BEGIN EXERCISE MATERIAL

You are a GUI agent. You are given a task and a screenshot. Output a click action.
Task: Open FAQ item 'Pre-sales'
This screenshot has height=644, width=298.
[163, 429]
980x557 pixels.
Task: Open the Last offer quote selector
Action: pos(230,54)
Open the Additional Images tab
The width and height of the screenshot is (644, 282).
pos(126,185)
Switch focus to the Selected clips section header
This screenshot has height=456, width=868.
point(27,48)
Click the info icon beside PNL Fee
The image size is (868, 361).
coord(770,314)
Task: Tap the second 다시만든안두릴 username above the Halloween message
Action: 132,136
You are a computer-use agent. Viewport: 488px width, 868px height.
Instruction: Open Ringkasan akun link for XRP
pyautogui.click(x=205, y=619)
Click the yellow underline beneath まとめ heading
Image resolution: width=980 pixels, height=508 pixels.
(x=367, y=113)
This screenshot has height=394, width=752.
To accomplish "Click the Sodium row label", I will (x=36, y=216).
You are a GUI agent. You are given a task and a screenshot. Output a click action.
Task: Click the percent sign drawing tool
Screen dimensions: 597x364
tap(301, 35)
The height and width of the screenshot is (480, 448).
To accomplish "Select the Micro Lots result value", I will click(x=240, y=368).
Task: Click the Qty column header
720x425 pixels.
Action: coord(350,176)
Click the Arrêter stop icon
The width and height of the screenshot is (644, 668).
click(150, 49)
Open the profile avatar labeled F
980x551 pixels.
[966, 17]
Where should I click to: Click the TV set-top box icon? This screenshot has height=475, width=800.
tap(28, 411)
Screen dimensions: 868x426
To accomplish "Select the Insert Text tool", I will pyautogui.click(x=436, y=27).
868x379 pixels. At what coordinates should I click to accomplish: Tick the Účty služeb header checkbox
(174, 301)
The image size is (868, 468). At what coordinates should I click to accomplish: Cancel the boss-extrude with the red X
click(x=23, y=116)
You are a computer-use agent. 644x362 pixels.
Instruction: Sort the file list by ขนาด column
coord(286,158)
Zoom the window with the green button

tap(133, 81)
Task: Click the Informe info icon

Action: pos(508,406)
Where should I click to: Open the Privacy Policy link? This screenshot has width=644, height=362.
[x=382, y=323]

END EXERCISE MATERIAL

### [TASK STATEMENT]
Scan the listing and copy every line where the string "computer" shows up.

### [SOLVED PROBLEM]
You are a computer-use agent. Viewport: 488px width, 868px height.
You are a computer-use agent. 644x362 pixels.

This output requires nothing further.